The electromagnetic system is an important excitation mechanism, which mainly includes an iron core, an armature, a magnetic yoke, and a coil generally. After being energized, the coil generates magnetic flux that passes through a magnetic circuit formed by the iron core, the armature, and the magnetic yoke. The air gap in the magnetic circuit generates a suction force, thereby converting electrical energy into mechanical energy.

Currently, common electromagnetic systems may be classified into direct-acting electromagnetic systems and rotary electromagnetic systems. The direct-acting electromagnetic system has been widely used in contactors and relays due to its simple structure and reliable performance. However, in some cases, the rotary electromagnetic system is required since it may eliminate unnecessary mechanisms such as motors, cams, cranks, connecting rods and the like. At present, the common rotary electromagnetic systems in the market include ball-rotation rotary electromagnetic systems and inclined-rotation rotary electromagnetic systems. However, the two types of rotary electromagnetic systems each have their advantages and disadvantages. The ball-rotation rotary electromagnetic system may generate large torque but have unstable motion, while the inclined-rotation is relatively stable but generates smaller torque.

US 4 470 030 A discloses trips solenoids, in which a permanent magnet is positioned exteriorly of the armature case. In one version, a rotary solenoid has a permanent magnet between a ball race plate and the case and has a magnetic force sufficient to hold the rotary solenoid in its actuated position when the power is removed from the solenoid coil.

A rotary actuator having associated clutch means is described in US 3 308 410 A.

An object of the present disclosure is to solve at least one aspect of the aforementioned problems and defects existed in the prior art.

According to the invention as defined in claim 1, the electromagnetic system further comprises a magnetic isolation ring disposed between the upper iron core and the top plate.
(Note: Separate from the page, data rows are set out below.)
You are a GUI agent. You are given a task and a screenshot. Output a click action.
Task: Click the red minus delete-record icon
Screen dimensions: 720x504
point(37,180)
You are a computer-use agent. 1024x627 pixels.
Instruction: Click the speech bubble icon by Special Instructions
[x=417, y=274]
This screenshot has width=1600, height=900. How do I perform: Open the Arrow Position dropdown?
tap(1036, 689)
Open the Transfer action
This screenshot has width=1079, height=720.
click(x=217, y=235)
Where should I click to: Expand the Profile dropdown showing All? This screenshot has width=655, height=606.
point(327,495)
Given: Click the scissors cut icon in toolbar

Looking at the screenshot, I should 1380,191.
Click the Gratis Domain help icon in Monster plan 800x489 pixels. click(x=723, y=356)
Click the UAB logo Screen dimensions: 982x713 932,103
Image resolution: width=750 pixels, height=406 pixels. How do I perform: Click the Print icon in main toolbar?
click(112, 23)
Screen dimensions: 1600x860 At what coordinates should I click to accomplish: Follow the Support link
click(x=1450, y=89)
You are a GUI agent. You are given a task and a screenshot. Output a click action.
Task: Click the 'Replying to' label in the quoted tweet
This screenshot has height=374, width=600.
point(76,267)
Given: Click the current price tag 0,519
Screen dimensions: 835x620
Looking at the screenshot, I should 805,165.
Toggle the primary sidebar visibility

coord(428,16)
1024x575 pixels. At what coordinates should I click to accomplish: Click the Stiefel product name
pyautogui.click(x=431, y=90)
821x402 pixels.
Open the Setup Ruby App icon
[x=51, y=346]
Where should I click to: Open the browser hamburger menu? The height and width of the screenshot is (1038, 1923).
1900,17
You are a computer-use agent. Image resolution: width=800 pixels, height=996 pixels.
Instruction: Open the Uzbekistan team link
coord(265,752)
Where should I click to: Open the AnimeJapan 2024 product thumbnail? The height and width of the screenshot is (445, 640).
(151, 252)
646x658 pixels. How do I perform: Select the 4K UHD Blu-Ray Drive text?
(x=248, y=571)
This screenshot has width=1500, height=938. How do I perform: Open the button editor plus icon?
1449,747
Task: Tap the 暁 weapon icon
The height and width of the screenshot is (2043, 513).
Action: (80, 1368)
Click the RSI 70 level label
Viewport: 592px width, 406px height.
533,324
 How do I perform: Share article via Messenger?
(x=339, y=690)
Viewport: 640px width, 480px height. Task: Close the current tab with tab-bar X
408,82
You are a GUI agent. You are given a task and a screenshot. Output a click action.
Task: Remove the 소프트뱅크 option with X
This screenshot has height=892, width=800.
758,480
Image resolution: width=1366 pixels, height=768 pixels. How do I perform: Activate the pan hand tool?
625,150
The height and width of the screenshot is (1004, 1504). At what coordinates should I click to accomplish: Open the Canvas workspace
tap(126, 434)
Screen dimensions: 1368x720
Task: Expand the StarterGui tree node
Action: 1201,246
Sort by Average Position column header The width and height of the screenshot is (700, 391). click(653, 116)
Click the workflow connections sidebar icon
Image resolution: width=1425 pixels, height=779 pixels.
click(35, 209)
The upper iron core is configured to move up and down in a vertical direction with respect to the magnetic isolation ring, and where the central axis is parallel to the vertical direction.

According to an exemplary embodiment of the present disclosure, the armature is movable between an initial position and a final position, and as the armature is moved from the initial position to the final position, and the armature is moved downward for a predetermined distance in the vertical direction and rotates for a predetermined angle around the central axis.

According to another exemplary embodiment of the present disclosure, the predetermined angle is equal to a sum of central angles of the first curved groove and the second curved groove.

According to another exemplary embodiment of the present disclosure, when the armature is moved to the initial position, the ball is located in the first end of the second curved groove; when the armature is moved to the final position, the ball is located in the second end of the first curved groove.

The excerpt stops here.